--- Extracted information Enclosed Below ---

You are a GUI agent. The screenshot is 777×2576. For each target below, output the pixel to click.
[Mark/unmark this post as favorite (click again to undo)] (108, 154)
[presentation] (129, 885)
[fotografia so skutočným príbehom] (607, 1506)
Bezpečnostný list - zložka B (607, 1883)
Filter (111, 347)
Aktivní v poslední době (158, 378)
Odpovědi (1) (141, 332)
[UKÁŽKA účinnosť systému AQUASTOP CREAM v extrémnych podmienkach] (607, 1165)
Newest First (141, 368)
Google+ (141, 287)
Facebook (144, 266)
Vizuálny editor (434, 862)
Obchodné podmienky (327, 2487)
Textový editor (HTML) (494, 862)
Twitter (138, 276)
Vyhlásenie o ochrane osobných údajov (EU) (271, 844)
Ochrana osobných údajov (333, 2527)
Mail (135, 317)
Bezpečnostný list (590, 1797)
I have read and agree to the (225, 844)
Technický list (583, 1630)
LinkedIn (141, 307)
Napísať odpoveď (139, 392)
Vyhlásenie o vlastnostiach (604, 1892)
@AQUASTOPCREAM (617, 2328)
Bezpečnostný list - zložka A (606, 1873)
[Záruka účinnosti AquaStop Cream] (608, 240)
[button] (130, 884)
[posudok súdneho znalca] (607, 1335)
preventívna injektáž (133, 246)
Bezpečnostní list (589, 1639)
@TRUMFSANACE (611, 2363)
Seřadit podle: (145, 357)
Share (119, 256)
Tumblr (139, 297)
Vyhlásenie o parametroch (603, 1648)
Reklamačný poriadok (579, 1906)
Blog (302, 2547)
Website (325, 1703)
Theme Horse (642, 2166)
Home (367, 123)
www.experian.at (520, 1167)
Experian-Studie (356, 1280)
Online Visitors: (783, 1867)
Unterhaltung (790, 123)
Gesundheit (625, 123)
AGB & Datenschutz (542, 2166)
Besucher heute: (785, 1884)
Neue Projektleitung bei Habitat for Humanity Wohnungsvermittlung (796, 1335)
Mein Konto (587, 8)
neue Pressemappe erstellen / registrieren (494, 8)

--- End of Enclosed Extracted information ---

[Your goal] The entries shown above should be duplicated exactly.

[Result below]
You are a GUI agent. The screenshot is 777×2576. For each target below, output the pixel to click.
[Mark/unmark this post as favorite (click again to undo)] (108, 154)
[presentation] (129, 885)
[fotografia so skutočným príbehom] (607, 1506)
Bezpečnostný list - zložka B (607, 1883)
Filter (111, 347)
Aktivní v poslední době (158, 378)
Odpovědi (1) (141, 332)
[UKÁŽKA účinnosť systému AQUASTOP CREAM v extrémnych podmienkach] (607, 1165)
Newest First (141, 368)
Google+ (141, 287)
Facebook (144, 266)
Vizuálny editor (434, 862)
Obchodné podmienky (327, 2487)
Textový editor (HTML) (494, 862)
Twitter (138, 276)
Vyhlásenie o ochrane osobných údajov (EU) (271, 844)
Ochrana osobných údajov (333, 2527)
Mail (135, 317)
Bezpečnostný list (590, 1797)
I have read and agree to the (225, 844)
Technický list (583, 1630)
LinkedIn (141, 307)
Napísať odpoveď (139, 392)
Vyhlásenie o vlastnostiach (604, 1892)
@AQUASTOPCREAM (617, 2328)
Bezpečnostný list - zložka A (606, 1873)
[Záruka účinnosti AquaStop Cream] (608, 240)
[button] (130, 884)
[posudok súdneho znalca] (607, 1335)
preventívna injektáž (133, 246)
Bezpečnostní list (589, 1639)
@TRUMFSANACE (611, 2363)
Seřadit podle: (145, 357)
Share (119, 256)
Tumblr (139, 297)
Vyhlásenie o parametroch (603, 1648)
Reklamačný poriadok (579, 1906)
Blog (302, 2547)
Website (325, 1703)
Theme Horse (642, 2166)
Home (367, 123)
www.experian.at (520, 1167)
Experian-Studie (356, 1280)
Online Visitors: (783, 1867)
Unterhaltung (790, 123)
Gesundheit (625, 123)
AGB & Datenschutz (542, 2166)
Besucher heute: (785, 1884)
Neue Projektleitung bei Habitat for Humanity Wohnungsvermittlung (796, 1335)
Mein Konto (587, 8)
neue Pressemappe erstellen / registrieren (494, 8)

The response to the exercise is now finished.